Today, Tommy is 13, living in an expensive restrictive institution and on multiple psychotropic drugs for his behavior, some of which are not Federal Drug and Administration approved for use by children. These drugs come with side-effects like involuntary jerking motions and fatigue, hard for any teenager. His parents are now out of prison but have left Georgia and taken Tommy’s sibling with them. No adult outside of government caseworkers and its contractors are connected to Tommy. He has few visitors. And yet, Tommy is still making good grades, and he hopes to be placed in a loving home with real parents soon.

Tommy is a real child, although Tommy is not his real name, and his story is one case reviewed during Georgia’s Cold Case Project, a project sponsored by the Supreme Court of Georgia’s Committee on Justice for Children charged with improving the legal process for children in the courts as result of abuse and neglect.

With federal Court Improvement Project funding, the committee, chaired by Justice Harris Hines, and in full partnership with the Division of Families and Children Services, first identified children who have lingered in foster care for many years, with multiple placements, and no connection to their original family.

The committee hired attorneys to work as “Fellows” to the Supreme Court, reviewed in detail 214 cases, and with a specialized research firm have made recommendations for improvement for both for these particular children and the system. The full report on the yearlong Cold Case Project is available at www.georgiacourts.gov.

One of the 15 recommendations from the Cold Case Project’s report is for Georgia to provide independent oversight of mental health treatment, specifically that children’s medications be routinely reviewed by an independent psychiatrist. Case reviews have detailed tragic consequences of prescribing multiple psychotropic drugs, and this issue has received national attention, based both on what is adequate medical care and the costs.

Children as young as 12 in the review were observed to be on more than four psychotropic drugs simultaneously. Research is clear that over medication can result in negative symptoms, can be used for discipline or control issues, and is particularly a problem for children in foster care where there is no loving family member who advocates for, or is connected to, the child and to his or her future.

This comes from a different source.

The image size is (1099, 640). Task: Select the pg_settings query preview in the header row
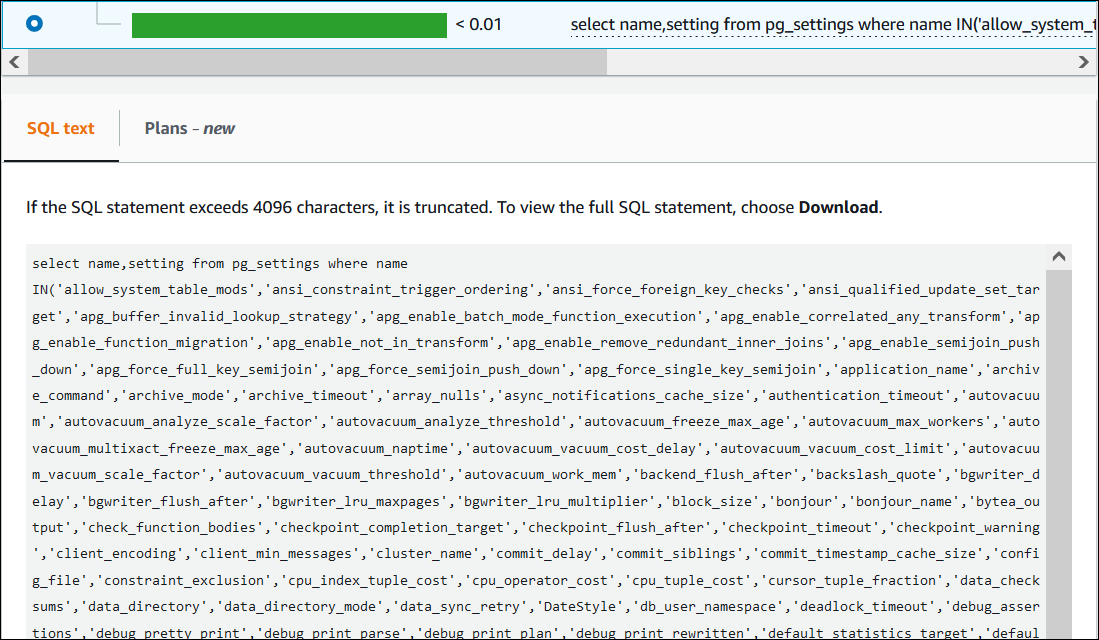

I pre-filed HB 23 this week, which requires DFCS to implement rules creating a process for independent medical review of mental health treatment programs for foster care children. While Georgia’s child welfare system has much improved during the past 10 years, there are still specific, complex problems that must be addressed and not merely endured. The most vulnerable children in our state’s foster care system deserve nothing less, and specifically Tommy deserves a home.

Who should decide and oversee psychotropic medications for children in foster care where there is no loving or competent parent? This is an important question for Tommy and hundreds of other children, and they deserve our response.

State Rep. Mary Margaret Oliver, a Democrat, represents a portion of middle DeKalb County in the Legislature.